Start of Given data

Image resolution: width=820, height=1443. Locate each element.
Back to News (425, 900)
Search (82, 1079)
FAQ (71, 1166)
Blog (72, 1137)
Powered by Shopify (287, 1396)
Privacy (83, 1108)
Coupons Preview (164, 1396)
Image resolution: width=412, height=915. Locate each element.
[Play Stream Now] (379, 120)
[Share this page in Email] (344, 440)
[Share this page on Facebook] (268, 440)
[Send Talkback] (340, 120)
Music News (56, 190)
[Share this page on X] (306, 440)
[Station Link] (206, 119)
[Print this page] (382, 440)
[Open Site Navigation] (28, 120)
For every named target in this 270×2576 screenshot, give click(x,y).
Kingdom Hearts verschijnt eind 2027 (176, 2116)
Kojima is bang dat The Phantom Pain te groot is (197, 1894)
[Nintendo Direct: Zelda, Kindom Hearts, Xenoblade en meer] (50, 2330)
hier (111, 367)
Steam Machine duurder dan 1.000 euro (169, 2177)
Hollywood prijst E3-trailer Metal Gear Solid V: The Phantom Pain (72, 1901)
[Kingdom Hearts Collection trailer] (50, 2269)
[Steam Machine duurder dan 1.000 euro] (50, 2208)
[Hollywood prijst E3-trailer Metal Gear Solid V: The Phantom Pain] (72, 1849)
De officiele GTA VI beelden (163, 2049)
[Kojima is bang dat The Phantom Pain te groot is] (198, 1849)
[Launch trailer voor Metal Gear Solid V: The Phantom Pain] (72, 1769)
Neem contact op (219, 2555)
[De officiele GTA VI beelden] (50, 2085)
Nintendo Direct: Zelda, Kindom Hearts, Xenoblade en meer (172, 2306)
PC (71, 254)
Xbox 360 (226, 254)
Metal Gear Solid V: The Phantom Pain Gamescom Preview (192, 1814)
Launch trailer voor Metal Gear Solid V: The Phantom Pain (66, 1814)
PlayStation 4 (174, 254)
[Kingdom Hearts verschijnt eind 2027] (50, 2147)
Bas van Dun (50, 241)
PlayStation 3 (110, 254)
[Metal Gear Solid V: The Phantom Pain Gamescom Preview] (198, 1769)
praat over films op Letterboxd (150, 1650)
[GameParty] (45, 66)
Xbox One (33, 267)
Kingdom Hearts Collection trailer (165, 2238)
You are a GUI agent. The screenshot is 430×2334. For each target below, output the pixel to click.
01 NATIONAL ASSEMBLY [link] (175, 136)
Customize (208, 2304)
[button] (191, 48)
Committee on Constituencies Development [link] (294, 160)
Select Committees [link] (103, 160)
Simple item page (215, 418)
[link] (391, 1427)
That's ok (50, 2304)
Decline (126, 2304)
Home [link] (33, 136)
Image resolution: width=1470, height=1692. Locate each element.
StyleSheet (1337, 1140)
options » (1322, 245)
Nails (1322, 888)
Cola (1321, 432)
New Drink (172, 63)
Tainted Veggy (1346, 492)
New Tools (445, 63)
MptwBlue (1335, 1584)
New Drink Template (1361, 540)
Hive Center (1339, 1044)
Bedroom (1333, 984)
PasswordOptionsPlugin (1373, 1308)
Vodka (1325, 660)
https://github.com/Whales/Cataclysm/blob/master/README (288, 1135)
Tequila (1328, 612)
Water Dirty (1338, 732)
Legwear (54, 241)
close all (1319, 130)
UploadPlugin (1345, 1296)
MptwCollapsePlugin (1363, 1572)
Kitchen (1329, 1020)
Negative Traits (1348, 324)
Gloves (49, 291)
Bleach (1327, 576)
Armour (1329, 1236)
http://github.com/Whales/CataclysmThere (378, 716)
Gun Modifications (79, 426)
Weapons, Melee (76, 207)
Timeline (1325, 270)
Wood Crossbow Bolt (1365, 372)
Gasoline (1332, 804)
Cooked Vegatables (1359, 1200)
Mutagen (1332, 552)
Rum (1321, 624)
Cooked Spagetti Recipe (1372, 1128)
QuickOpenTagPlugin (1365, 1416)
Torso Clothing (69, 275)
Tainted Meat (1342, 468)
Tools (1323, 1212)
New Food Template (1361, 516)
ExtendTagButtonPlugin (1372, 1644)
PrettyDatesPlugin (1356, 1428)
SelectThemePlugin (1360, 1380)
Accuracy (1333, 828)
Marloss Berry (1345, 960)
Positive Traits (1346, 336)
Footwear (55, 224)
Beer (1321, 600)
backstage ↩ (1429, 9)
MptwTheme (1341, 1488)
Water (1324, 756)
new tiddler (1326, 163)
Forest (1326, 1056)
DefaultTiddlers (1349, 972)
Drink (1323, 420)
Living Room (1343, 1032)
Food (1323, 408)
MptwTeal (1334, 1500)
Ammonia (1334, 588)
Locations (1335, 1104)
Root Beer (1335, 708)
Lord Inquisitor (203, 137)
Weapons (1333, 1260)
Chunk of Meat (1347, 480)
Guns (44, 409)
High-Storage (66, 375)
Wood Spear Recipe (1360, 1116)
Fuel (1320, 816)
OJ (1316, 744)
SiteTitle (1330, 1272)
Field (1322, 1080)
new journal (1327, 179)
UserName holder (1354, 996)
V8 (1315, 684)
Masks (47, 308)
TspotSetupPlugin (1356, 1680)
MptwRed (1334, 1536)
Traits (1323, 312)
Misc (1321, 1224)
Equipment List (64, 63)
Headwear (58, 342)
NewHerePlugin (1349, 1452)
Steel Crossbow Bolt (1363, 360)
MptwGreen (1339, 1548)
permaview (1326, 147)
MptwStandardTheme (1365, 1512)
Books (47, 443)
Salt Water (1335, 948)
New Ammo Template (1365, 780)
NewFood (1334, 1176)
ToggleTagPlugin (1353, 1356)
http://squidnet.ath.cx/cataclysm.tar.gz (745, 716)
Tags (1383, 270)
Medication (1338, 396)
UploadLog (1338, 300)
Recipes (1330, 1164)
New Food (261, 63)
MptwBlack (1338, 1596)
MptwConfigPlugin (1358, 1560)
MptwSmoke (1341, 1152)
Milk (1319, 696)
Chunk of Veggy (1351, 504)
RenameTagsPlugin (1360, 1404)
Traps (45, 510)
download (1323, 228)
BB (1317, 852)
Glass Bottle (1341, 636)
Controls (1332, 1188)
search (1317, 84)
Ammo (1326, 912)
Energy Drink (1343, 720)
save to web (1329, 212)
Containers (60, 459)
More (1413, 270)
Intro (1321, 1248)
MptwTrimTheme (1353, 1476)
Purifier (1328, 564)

End of Given data

## What you need to do
Output, from the data above, the lines from the line with "hier (111, 367)" to the line with "Preview (192, 1814)" exactly as they stand, both ends included and nothing else.

## Answer for the task
hier (111, 367)
Steam Machine duurder dan 1.000 euro (169, 2177)
Hollywood prijst E3-trailer Metal Gear Solid V: The Phantom Pain (72, 1901)
[Kingdom Hearts Collection trailer] (50, 2269)
[Steam Machine duurder dan 1.000 euro] (50, 2208)
[Hollywood prijst E3-trailer Metal Gear Solid V: The Phantom Pain] (72, 1849)
De officiele GTA VI beelden (163, 2049)
[Kojima is bang dat The Phantom Pain te groot is] (198, 1849)
[Launch trailer voor Metal Gear Solid V: The Phantom Pain] (72, 1769)
Neem contact op (219, 2555)
[De officiele GTA VI beelden] (50, 2085)
Nintendo Direct: Zelda, Kindom Hearts, Xenoblade en meer (172, 2306)
PC (71, 254)
Xbox 360 (226, 254)
Metal Gear Solid V: The Phantom Pain Gamescom Preview (192, 1814)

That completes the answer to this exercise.